2018 论文链接:ShuffleNet V2: Practical Guidelines for Efficient CNN Architecture Design
Pytorch code:ShuffleNet-Series

论文总结的四条轻量化模型设计的指导思想

  • G1:卷积层的输入特征channel和输出特征channel相等可以最小化 MAC(Memory Access Cost,即内存占用量);
  • G2过度的分组卷积会增加MAC
    • 分组卷积是现代网络体系结构的核心。通过更改所有通道之间的稀疏卷积(仅在通道组内),可以降低计算复杂度(FLOP)。一方面,在给定固定FLOPs的情况下,它允许使用更多通道,并增加了网络容量(因此具有更高的准确性)。但是,另一方面,增加的通道数会导致更多的MAC。
  • G3:网络碎片化会降低并行化的程度;
    • GoogLeNet系列和自动生成的体系结构中,每个网络模块中广泛采用“多路径”结构,使用了很多不同的小卷积或者pooling。尽管这种零散的结构已显示出对准确率有利,但由于它对具有强大并行计算能力的设备(如GPU)不友好,因此可能会降低效率。它还引入了额外的开销,例如内核启动和同步。
  • G4:不可忽略元素级的操作
    • 对于元素级操作(element-wise operators),比如ReLUAdd,虽然它们的FLOPs较小,但是却需要较大的MAC。深度卷积也算是元素级操作,也具有较高的MAC/FLOPs的比例。实验发现如果将ResNet中残差单元中的ReLU和shortcut移除的话,速度有20%的提升。

总结

  1. 使用“平衡”卷积(输入通道尽可能等于输出通道);
  2. 注意使用组卷积的代价;
  3. 减少碎片程度;
  4. 减少按元素操作。

YOLOv8改进实战 | 更换主干网络Backbone(三)之轻量化模型ShuffleNetV2_第1张图片

二、代码实现

2.1 添加ShuffleNetV2

ultralytics/nn/modules/block.py文件中加入以下代码:

# TODO:build shuffle block
# -------------------------------------------------------------------------

def channel_shuffle(x, groups):
    batchsize, num_channels, height, width = x.data.size()
    channels_per_group = num_channels // groups

    # reshape
    x = x.view(batchsize, groups,
               channels_per_group, height, width)
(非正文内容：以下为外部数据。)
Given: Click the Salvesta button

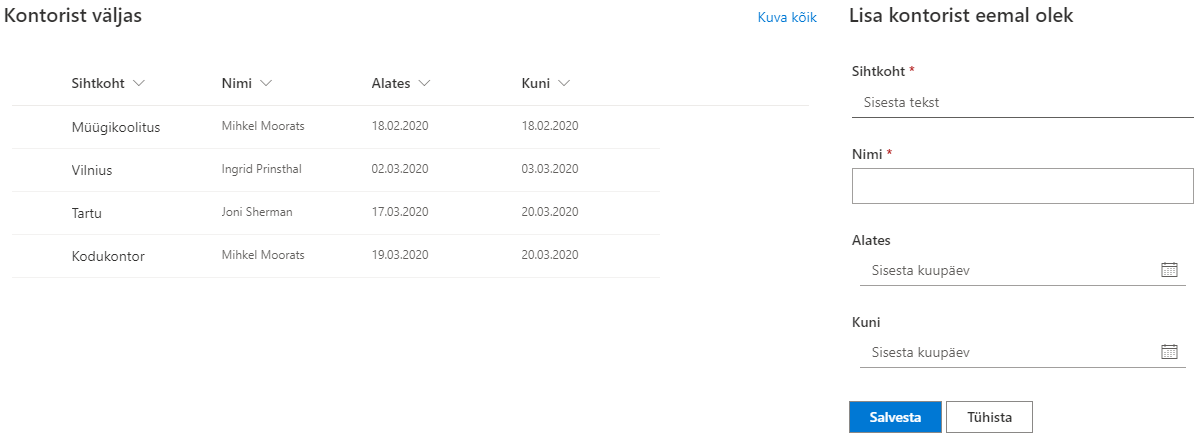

    x = torch.transpose(x, 1, 2).contiguous()

    # flatten
    x = x.view(batchsize, -1, height, width)

    return x


class conv_bn_relu_maxpool(nn.Module):
    def __init__(self, c1, c2):  # ch_in, ch_out
        super(conv_bn_relu_maxpool, self).__init__()
        self.conv = nn.Sequential(
            nn.Conv2d(c1, c2, kernel_size=3, stride=2, padding=1, bias=False),
            nn.BatchNorm2d(c2),
            nn.ReLU(inplace=True),
        )
        self.maxpool = nn.MaxPool2d(kernel_size=3, stride=2, padding=1, dilation=1, ceil_mode=False)

    def forward(self, x):
        return self.maxpool(self.conv(x))


class ShuffleV2Block(nn.Module):
    def __init__(self, inp, oup, stride):
        super(ShuffleV2Block, self).__init__()

        if not (1 <= stride <= 3):
            raise ValueError('illegal stride value')
        self.stride = stride

        branch_features = oup // 2
        assert (self.stride != 1) or (inp == branch_features << 1)

        if self.stride > 1:
            self.branch1 = nn.Sequential(
                self.depthwise_conv(inp, inp, kernel_size=3, stride=self.stride, padding=1),
                nn.BatchNorm2d(inp),
                nn.Conv2d(inp, branch_features, kernel_size=1, stride=1, padding=0, bias=False),
                nn.BatchNorm2d(branch_features),
                nn.ReLU(inplace=True),
            )
        else:
            self.branch1 = nn.Sequential()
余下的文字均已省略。